Fig. 3. JunB mediates VEGFA-induced angiogenic events in HRMVECs.

a Western blot analysis of control and various time periods of VEGFA (40 ng/ml)-treated HRMVECs for the indicated proteins. b The effect of siControl, siPKCθ and siJunB (100 nM) on VEGFA (40 ng/ml)-induced JunB expression at 2 h and PKCθ phosphorylation at 10 min. The blot was sequentially reprobed for PKCθ, JunB, β-tubulin and α-tubulin levels to show the specificity and efficacy of the siRNA on its target and off target molecules. c Upper panel: Western blot analysis of JunB and β-tubulin levels to show the specificity and efficacy of siControl and siJunB (100 nM) in HRMVECs.

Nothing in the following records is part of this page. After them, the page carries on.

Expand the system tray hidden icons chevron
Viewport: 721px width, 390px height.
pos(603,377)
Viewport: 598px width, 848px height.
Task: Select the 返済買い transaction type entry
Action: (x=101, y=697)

Bottom panel: The effect of siControl and siJunB on VEGFA (40 ng/ml)-induced HRMVEC migration. d–f All the conditions were same as in (c) except that cells were treated with and without VEGFA (40 ng/ml) and DNA synthesis (d), sprouting (e) or tube formation (f) were measured. The bar graphs represent quantitative analysis of three independent experiments. The values are presented as mean ± SD. *p < 0.01 vs vehicle control or siControl; **p < 0.01 vs siControl + VEGFA. Scale bars in (e) and (f) are 50 and 200 μm, respectively.